The Ugly Season
We have officially entered ‘ugly season’ on the farm. I can hear some of you saying right now in reference to the opening photo of this blog ‘I think it’s pretty!’. I mean, so do I, but I also find immense beauty in compost piles. And while we (some of us) love to talk about the beauty in the genre of ‘ugly’ that includes compost piles, I still don’t see any of us using those photos as profile pictures or wall framings. Its ok I think to say that this version, this aspect, this season of the natural world is ‘ugly’. It stirs up an endearing feeling in me. And I also say it in a way that revels in the un-photogenic, kinda gross, not-being-sold-as-a-computer-screen-background aspect of the natural seasons. I find it relieving in a world that is obsessed with edited, well-lit, content-worthy photos that often have more to do with an image we want others to have of us taking (or being in) the photo, than they do with the subject matter of the photo itself.
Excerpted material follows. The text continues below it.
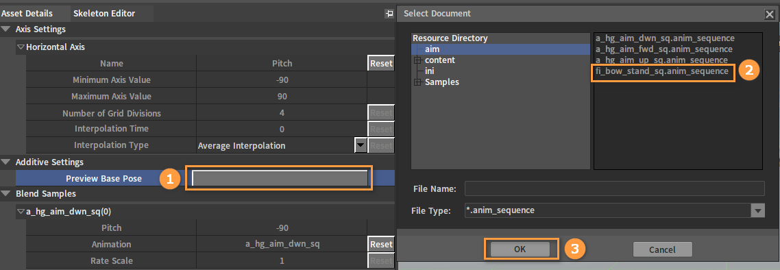Collapse the Additive Settings section
The height and width of the screenshot is (270, 780).
tap(6, 162)
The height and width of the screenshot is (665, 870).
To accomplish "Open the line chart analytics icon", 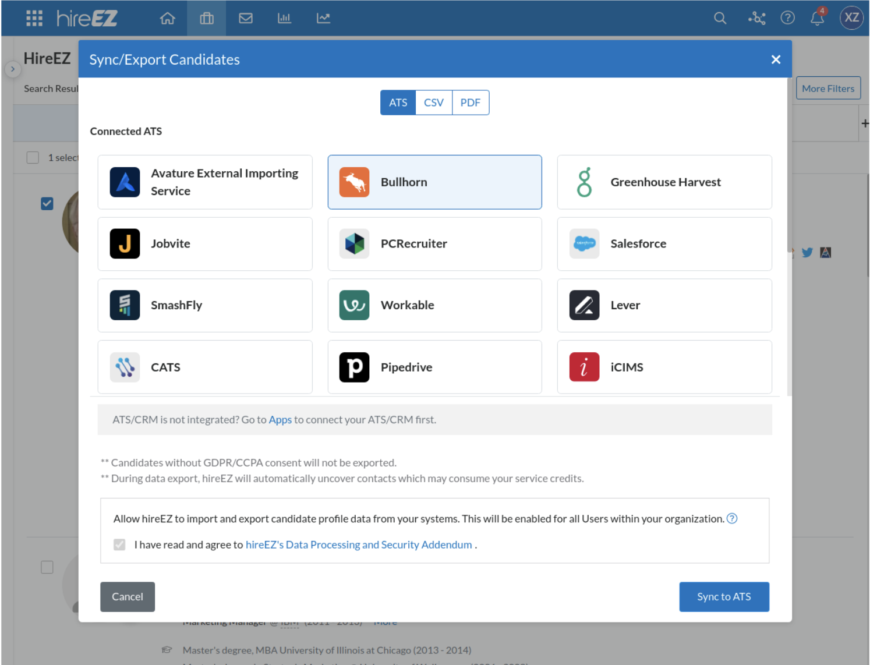I will click(x=323, y=19).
This is the season that we try to hide all of the muck and disorganization of the farm in photos. The snow is melting quickly. As it melts it reveals the hand spade I forgot to get off the ground before that first snow overtook us. All of the detritus of the winter woodcutting and tools that has looked so picturesque against week after week of fresh snow, but now just looks like I handed a 5-year-old a cup of coffee and an axe and told them to do their best. I found an extension cord chewed to bits today emerging from the mud - evidence of a snow-blowing accident during one of those storms that we forgot where every cord and landmark was below the deep white surface…that explains why we lost power that night to the chicken waterers. The ugly season reveals and reminds and I think that’s another reason we don’t photograph it. All of the ways we were working imperfectly to make it through the cold season float to the top.
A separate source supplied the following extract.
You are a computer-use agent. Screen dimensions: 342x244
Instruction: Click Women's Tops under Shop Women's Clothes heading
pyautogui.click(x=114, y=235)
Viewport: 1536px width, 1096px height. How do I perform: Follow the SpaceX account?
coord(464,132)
Photographing it and finding a love for it is such a good lesson though; a good reminder of how we are called to love at all. The practice of loving the ugly season knits my own self back together regarding all the ways I am critical and hard on myself for my ugly sides. It is a reminder that my own self is constantly undergoing cyclical seasons that grow, harvest, and rest. And in that is a necessary unphotogenic side.
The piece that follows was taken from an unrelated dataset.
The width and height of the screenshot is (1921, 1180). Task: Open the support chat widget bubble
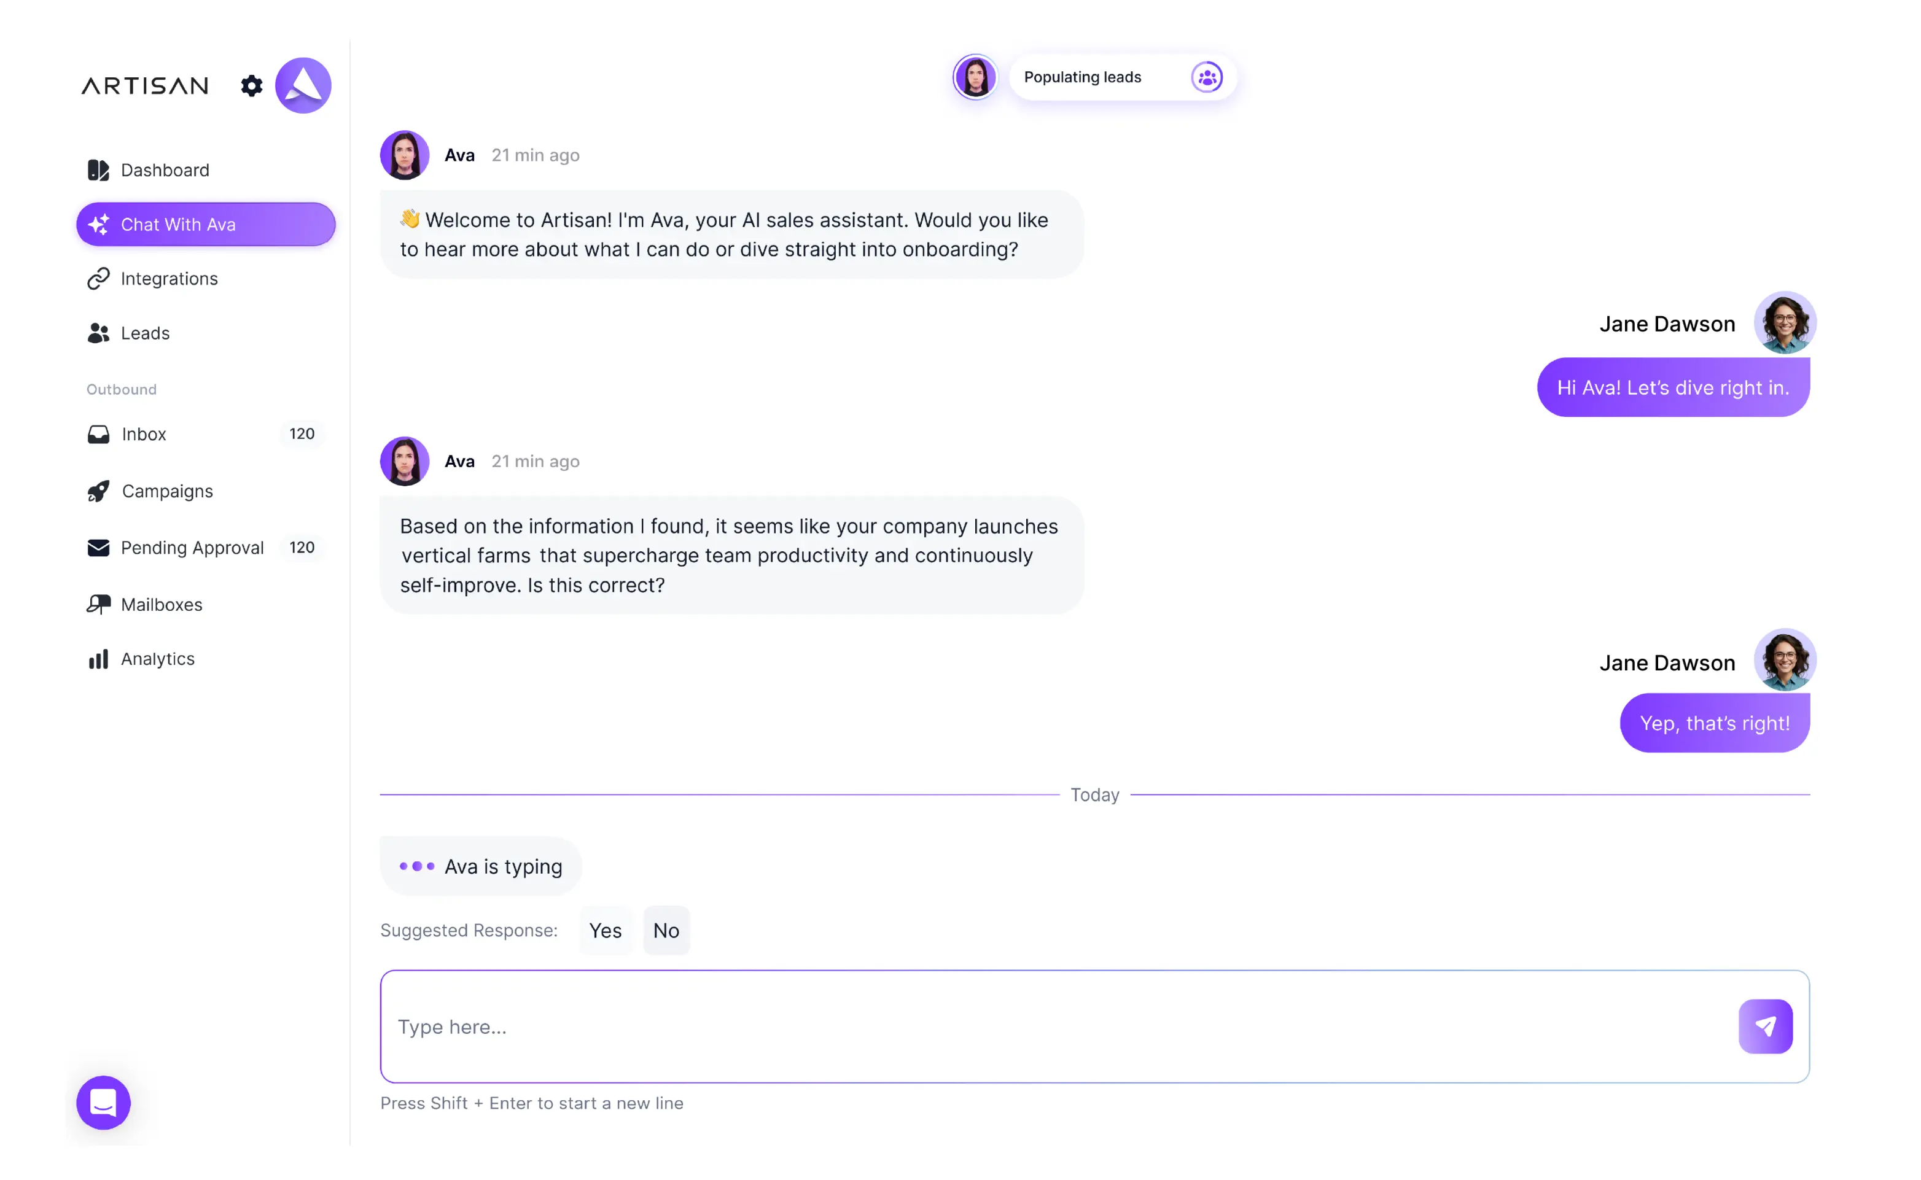103,1102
It’s the work we are doing here as well in this project. A lot in luxury hosting has worked very, very hard for guests not to see the imperfect or messy aspects of the work. We are actually very interested in exposing it. Our architects are planning a barn that invites guests into the lives of the animals producing their food. The kitchen in the café is being designed as open and facing the dining room, including the dish station – the always hidden room of restaurants even in open kitchens. One of the greenhouses is being suggested as the host stand of the property – wood chips, soil smell and all. Exposing the beauty of the ugly season and allowing the necessary mud to the garden’s verdancy to be seen is a way we hope the work here helps us all in knitting our own selves and stories and messy growth back together a bit.